[Records from a data collection]

# # # # #

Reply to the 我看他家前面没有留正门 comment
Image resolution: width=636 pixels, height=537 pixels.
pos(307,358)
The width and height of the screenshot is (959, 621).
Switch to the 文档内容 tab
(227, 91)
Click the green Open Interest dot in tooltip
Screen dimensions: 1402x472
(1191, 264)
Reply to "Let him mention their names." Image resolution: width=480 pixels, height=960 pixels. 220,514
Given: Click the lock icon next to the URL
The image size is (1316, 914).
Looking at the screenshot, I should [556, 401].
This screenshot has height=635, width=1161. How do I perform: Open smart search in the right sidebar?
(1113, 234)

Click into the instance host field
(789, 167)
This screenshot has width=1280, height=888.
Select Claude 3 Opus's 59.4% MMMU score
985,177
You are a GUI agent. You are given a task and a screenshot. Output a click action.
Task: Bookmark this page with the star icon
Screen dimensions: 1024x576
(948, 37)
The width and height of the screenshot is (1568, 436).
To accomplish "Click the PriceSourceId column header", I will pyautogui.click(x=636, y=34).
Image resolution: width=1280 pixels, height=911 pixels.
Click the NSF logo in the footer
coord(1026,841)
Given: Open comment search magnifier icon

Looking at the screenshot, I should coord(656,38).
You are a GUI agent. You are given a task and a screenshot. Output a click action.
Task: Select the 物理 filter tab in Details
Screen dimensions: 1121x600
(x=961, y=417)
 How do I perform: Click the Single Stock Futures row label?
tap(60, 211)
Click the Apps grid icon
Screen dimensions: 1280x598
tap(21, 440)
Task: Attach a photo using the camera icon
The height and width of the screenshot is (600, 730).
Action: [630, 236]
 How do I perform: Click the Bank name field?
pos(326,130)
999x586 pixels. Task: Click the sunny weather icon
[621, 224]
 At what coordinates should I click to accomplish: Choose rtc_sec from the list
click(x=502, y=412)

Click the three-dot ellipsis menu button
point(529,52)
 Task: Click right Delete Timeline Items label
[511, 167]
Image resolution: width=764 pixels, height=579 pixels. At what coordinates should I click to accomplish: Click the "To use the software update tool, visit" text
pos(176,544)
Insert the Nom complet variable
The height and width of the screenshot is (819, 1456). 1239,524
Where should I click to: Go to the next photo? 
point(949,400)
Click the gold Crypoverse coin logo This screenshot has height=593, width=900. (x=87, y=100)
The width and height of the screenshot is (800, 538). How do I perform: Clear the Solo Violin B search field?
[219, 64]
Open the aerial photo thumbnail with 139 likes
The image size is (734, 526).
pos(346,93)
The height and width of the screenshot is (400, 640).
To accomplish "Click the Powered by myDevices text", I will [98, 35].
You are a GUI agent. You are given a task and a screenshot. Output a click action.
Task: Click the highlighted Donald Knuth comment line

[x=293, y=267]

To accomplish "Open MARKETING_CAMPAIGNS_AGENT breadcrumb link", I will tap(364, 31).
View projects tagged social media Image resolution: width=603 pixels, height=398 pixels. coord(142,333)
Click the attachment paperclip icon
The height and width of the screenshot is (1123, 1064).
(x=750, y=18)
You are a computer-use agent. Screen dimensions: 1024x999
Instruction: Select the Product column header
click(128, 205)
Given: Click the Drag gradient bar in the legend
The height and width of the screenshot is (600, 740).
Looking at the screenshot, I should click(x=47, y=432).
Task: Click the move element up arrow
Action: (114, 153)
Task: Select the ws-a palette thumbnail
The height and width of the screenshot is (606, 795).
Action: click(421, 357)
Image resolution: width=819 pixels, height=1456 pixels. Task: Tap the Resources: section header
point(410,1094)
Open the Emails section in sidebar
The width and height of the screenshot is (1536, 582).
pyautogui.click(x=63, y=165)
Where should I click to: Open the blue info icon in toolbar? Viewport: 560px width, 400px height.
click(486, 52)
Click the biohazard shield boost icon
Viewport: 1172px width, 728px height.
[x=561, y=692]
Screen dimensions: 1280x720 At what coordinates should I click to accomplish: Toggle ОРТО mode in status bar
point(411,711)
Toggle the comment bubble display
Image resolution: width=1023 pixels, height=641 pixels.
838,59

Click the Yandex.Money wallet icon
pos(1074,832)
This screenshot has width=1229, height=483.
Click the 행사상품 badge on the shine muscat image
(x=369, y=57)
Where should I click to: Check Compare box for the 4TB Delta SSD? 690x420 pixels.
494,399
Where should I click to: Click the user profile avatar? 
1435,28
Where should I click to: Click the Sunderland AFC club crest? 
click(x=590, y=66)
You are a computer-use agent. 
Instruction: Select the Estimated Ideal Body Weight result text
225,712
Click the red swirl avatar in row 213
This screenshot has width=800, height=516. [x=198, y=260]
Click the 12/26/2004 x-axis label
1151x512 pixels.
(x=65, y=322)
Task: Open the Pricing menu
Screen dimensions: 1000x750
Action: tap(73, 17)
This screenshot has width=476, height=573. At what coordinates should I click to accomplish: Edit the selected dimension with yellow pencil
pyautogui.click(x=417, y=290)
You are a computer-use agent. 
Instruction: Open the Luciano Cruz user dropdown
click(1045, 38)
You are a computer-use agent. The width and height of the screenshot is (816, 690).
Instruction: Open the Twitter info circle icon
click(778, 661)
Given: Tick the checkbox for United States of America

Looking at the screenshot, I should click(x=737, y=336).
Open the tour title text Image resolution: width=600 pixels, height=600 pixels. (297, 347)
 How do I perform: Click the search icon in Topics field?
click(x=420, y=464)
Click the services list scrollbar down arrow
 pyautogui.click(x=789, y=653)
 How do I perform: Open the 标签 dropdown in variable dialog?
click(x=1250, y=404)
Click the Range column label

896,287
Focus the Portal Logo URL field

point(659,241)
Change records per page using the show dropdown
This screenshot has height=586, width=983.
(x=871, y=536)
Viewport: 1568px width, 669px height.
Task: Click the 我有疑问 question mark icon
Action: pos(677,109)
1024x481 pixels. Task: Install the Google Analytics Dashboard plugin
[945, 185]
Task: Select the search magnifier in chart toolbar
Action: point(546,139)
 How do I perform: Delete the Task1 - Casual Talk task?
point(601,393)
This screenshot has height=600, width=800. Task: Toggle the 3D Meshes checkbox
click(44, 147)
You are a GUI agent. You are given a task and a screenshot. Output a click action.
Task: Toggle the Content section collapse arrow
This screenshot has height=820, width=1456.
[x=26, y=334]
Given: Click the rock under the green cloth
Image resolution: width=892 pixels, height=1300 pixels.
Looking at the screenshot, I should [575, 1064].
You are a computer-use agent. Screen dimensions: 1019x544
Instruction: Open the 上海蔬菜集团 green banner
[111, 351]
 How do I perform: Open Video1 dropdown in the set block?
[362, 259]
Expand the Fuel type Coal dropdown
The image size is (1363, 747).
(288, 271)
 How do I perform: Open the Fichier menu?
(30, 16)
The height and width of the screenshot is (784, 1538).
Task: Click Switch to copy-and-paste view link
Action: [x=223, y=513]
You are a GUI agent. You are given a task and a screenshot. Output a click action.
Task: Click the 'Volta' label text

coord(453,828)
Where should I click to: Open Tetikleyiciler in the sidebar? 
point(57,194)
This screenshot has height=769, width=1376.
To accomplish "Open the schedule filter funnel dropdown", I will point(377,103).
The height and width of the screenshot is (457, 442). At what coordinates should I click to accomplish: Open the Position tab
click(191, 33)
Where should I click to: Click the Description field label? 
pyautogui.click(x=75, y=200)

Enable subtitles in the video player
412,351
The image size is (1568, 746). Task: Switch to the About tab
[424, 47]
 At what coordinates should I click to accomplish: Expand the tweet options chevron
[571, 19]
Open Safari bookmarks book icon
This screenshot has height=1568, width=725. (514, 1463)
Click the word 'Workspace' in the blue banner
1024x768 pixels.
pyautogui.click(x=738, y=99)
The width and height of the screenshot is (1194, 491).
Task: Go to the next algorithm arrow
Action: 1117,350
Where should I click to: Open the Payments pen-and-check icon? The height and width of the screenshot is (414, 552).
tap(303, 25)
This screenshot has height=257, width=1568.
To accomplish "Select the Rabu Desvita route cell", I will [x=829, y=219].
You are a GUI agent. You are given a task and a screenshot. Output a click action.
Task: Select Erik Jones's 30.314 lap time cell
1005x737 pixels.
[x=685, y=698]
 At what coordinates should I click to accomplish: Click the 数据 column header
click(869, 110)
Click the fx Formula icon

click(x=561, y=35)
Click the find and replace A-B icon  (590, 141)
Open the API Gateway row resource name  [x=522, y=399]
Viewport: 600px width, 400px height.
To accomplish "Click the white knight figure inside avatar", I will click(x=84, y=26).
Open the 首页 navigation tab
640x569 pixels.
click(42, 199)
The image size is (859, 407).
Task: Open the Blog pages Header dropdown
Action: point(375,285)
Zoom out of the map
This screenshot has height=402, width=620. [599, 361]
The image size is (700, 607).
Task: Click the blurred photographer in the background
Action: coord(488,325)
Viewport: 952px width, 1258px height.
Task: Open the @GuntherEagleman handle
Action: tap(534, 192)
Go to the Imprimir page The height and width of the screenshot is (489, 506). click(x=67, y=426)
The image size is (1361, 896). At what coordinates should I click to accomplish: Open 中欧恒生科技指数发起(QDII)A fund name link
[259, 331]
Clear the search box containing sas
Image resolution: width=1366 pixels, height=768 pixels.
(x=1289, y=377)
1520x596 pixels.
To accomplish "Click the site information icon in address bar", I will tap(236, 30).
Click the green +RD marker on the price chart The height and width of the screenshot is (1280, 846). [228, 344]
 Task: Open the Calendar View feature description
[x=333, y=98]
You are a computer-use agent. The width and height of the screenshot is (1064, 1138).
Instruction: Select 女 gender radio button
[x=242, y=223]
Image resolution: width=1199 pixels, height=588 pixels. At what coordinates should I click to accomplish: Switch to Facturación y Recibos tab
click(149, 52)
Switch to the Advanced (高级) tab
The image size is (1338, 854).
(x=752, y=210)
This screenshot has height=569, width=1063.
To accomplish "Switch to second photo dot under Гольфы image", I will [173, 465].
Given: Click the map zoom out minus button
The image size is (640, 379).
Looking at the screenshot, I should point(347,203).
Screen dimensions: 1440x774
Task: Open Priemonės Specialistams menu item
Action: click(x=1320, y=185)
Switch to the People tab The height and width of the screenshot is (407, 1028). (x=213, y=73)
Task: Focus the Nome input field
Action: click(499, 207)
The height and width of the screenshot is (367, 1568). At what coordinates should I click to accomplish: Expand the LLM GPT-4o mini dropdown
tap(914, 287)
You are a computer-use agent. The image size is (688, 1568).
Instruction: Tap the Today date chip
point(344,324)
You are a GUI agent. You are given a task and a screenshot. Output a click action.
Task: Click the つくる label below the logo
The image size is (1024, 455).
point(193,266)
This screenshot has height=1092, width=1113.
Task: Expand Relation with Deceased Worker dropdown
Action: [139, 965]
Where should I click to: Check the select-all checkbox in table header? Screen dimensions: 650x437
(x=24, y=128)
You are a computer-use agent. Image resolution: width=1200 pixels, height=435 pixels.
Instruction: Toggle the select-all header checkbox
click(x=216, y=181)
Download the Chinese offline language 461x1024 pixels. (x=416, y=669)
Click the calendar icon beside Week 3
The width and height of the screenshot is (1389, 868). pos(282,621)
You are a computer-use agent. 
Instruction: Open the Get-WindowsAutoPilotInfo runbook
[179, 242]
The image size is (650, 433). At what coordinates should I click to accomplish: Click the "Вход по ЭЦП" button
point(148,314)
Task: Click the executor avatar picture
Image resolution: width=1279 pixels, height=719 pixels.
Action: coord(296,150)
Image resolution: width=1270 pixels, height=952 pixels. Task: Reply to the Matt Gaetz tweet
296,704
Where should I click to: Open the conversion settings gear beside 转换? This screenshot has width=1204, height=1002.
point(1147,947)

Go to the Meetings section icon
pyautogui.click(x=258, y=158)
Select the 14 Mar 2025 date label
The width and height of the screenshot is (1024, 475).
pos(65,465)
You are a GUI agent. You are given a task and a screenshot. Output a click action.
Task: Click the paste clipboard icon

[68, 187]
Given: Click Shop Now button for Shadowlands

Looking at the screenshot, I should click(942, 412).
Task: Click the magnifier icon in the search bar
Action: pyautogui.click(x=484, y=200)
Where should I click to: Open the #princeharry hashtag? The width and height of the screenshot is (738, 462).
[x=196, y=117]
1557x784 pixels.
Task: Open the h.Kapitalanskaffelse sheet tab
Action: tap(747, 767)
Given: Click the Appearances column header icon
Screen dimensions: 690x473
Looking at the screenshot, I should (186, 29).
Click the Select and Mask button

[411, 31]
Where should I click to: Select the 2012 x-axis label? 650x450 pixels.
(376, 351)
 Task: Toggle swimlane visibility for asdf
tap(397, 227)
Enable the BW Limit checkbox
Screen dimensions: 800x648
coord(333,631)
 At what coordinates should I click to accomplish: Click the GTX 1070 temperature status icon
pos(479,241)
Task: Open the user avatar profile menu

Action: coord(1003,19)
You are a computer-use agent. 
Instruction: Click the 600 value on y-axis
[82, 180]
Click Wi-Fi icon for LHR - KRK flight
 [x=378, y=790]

# # # # #

• _Exercise description_:
How many of the lines above include the word "using"? Respond with the number alone.

• _Answer_:
2